Cependant, par l’établissement d’une loi, le cours de cette évolution est interrompu, car un processus dynamique vital se transforme en une formule juridique statique, une loi d’un monde mort s’impose à un monde vivant. Apparaît alors une discordance entre la compréhension sociale de la justice et le droit existant, discordance qui, avec le temps, devient de plus en plus profonde. C’est le « grand défaut du droit » dont parle aussi Goethe dans son Faust.
Cette antinomie entre la justice et le droit en premier lieu s’élimine et s’atténue par l’application de l’idée d’équité dont le but est d’amener le droit positif existant à une entente, dans des cas concrets, avec la conception sociale de la justice dans un moment donné. Alors, l’interprétation, l’analogie et les standards juridiques (standard du « normal », du « rationnel » et autres) servent d’instruments à l’équité.
L’idée de justice est en relation étroite avec l’idée de démocratie car l’une et l’autre sont des catégories sociales par lesquelles s’expriment librement et directement l’humeur et la volonté de l’individu et celles de la société entière,
c’est-à-dire toutes les valeurs et les vérités sociales relatives et changeantes. L’État démocratique est donc à la fois l’État le plus juste et le plus rationnel.
Comme on peut le conclure de ce qui a été dit, il ressort de la conception d’un droit juste du professeur Markovic un scepticisme rationnel qui vient autant des limites des possibilités des connaissances humaines que de la nature même du phénomène juridique et de ses techniques.

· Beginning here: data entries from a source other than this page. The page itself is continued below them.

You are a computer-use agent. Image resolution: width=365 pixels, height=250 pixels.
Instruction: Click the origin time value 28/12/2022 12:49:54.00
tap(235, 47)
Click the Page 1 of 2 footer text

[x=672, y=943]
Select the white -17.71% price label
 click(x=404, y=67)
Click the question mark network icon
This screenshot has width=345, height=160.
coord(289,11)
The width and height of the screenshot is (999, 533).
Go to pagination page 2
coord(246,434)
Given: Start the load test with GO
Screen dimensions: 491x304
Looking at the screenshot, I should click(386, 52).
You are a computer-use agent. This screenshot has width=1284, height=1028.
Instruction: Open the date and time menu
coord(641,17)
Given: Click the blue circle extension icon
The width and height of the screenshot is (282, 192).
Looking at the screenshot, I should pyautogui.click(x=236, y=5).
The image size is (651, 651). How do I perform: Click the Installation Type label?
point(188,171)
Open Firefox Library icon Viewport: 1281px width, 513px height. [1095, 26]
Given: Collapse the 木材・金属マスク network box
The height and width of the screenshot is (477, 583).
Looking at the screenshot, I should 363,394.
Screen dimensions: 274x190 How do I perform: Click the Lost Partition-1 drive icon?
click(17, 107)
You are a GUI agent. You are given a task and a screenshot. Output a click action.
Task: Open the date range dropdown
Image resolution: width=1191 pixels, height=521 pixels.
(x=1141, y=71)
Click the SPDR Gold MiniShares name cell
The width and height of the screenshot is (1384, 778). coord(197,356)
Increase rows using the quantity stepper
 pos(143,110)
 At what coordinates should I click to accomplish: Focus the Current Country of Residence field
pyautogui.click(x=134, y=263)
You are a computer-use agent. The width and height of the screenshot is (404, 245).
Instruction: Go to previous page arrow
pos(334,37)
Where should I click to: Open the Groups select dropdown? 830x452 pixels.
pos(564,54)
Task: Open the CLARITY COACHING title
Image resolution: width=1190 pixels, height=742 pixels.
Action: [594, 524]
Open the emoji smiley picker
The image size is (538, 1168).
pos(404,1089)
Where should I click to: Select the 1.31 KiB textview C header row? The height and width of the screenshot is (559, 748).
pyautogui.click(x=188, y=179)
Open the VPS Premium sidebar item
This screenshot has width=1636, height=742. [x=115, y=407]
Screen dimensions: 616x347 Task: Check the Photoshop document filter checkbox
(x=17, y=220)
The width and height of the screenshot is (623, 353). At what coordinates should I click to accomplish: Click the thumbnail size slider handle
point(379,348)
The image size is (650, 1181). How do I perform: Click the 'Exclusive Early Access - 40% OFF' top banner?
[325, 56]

Ainsi, avec le livre Du droit juste du professeur Markovic, non seulement les juristes de la génération actuelle mais aussi tous ceux qui s’occupent des problèmes du domaine des sciences sociales ont indubitablement reçu une œuvre précieuse et importante, d’une valeur exceptionnelle et qui ouvre de grandes perspectives sur le phénomène du droit et ses problèmes, une œuvre que, notre théorie de la philosophie du droit étant insuffisamment développée, nous avons dû malheureusement attendre trop longtemps.
Enfin, qu’on nous permette d’ajouter ceci. A la suite de cette interruption d’un demi-siècle, il est resté un grand vide dans les relations et envers la théorie française du droit. Notre grand désir est que ce manque soit comblé et que les relations interrompues soient rétablies. On sent particulièrement le besoin d’une initiation au développement ultérieur de la doctrine française entre 1942 et 1995 afin qu’une continuité puisse être établie. Nous espérons que ces lignes aideront à faire connaître aux juristes français les courants et les résultats de la pensée juridique serbe moderne.